Statistical Analysis:

• Appropriate Statistical Tests:

  • For comparing two groups: t-test (if normally distributed) or Mann-Whitney (if non-parametric)

  • For multiple groups: ANOVA with appropriate post-hoc tests

  • Report exact p-values rather than thresholds

• Data Presentation:

  • Include representative images of blots/staining

  • Present quantification as mean ± SEM or mean ± SD

  • Use appropriate graph types (bar graphs for categorical comparisons, scatter plots to show individual data points)

Control Experiments:

• Validation Controls:

  • Positive controls: Tissues/cells known to express TIMM17B (heart, liver, PC-3 cells)

  • Negative controls: TIMM17B-depleted samples (if available)

• Technical Controls:

  • For Western blot: Full blot images including molecular weight markers

  • For IHC: Serial sections with primary antibody omitted

When reporting changes in TIMM17B expression, consider both statistical significance and biological significance in your interpretation.

How can I use TIMM17B antibodies to investigate mitochondrial import defects in disease models?

TIMM17B antibodies can be powerful tools for investigating mitochondrial protein import defects in various disease contexts:

Experimental Design Approaches:

• Comparative Expression Analysis:

  • Quantify TIMM17B levels in affected versus control tissues/cells using validated antibodies.

  • Compare expression patterns across multiple disease states using tissue microarrays.
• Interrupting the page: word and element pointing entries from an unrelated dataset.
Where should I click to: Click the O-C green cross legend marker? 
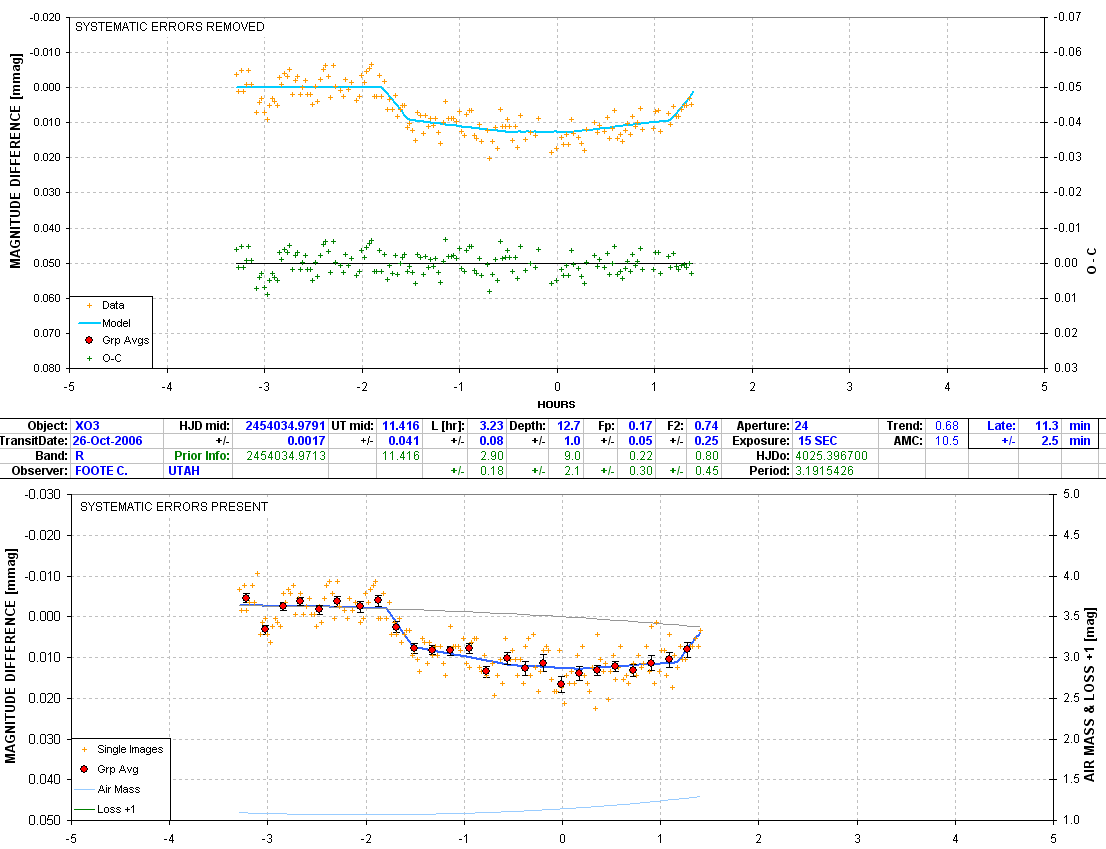(x=89, y=357)
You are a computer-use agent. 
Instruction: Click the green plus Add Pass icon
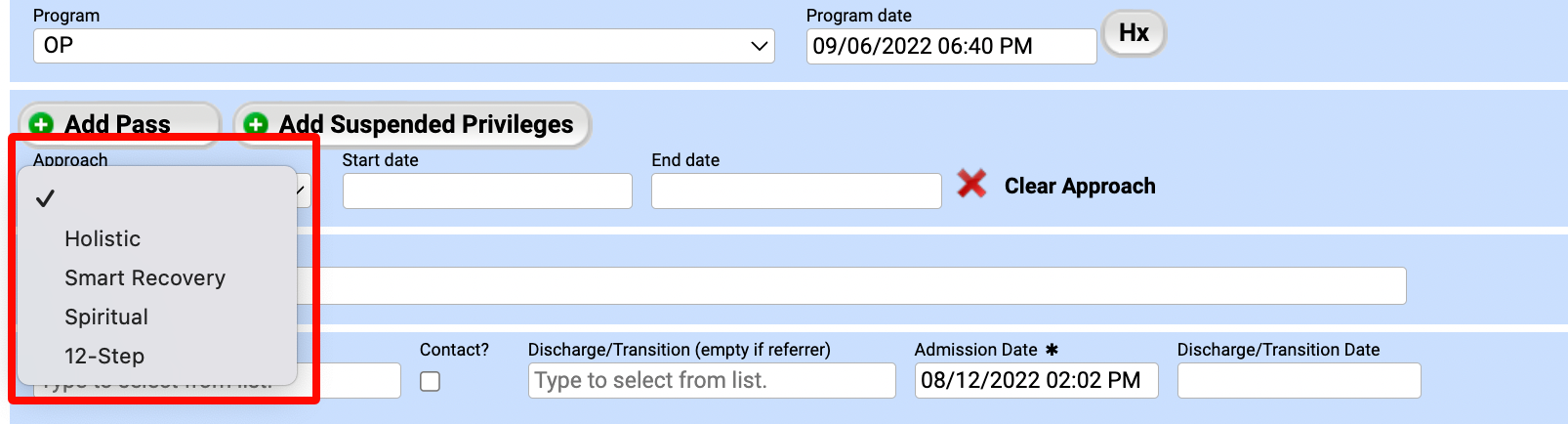point(41,124)
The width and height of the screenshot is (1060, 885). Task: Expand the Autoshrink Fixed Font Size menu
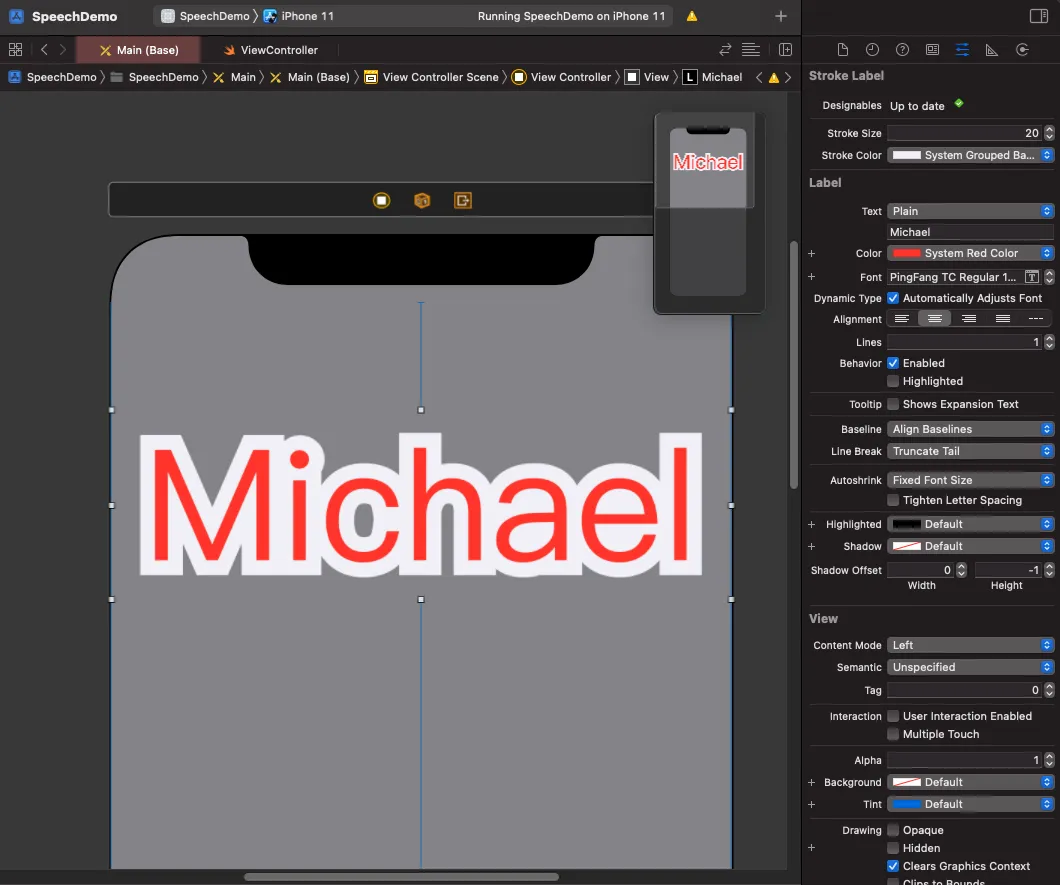coord(970,480)
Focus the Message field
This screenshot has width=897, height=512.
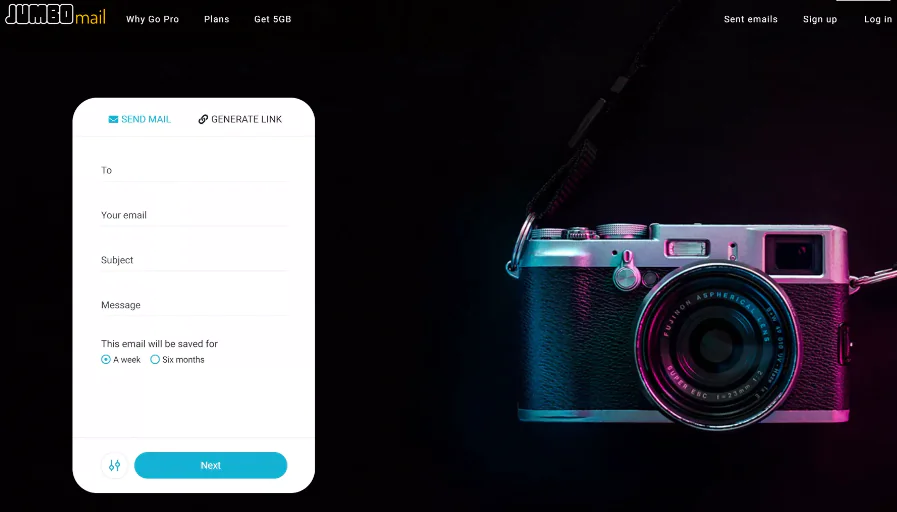tap(194, 305)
  • Correlate TIMM17B expression with mitochondrial function markers.

• Localization Studies:

  • Use immunofluorescence co-localization with mitochondrial markers (MitoTracker, TOMM20) to assess TIMM17B distribution.

  • Investigate potential mislocalization or aggregation in disease models.

  • Employ super-resolution microscopy for detailed subcellular distribution analysis.

• Functional Complex Assembly Analysis:

  • Use co-immunoprecipitation with TIMM17B antibodies to isolate TIM23 complex components.

  • Compare complex composition between healthy and disease samples.

  • Identify altered protein interactions that may explain import defects.

• Import Efficiency Assessment:

  • Combine with in vitro import assays using isolated mitochondria.

  • Use fluorescence-based reporters of mitochondrial import efficiency.

  • Correlate import defects with TIMM17B alterations.

Disease-Specific Applications:

Emerging Research Direction:
The relationship between TIMM17B dysfunction and mitochondrial stress responses presents a promising area for investigation. Researchers can employ stress markers (e.g., mitochondrial unfolded protein response factors) alongside TIMM17B detection to elucidate the consequences of import machinery defects on cellular homeostasis.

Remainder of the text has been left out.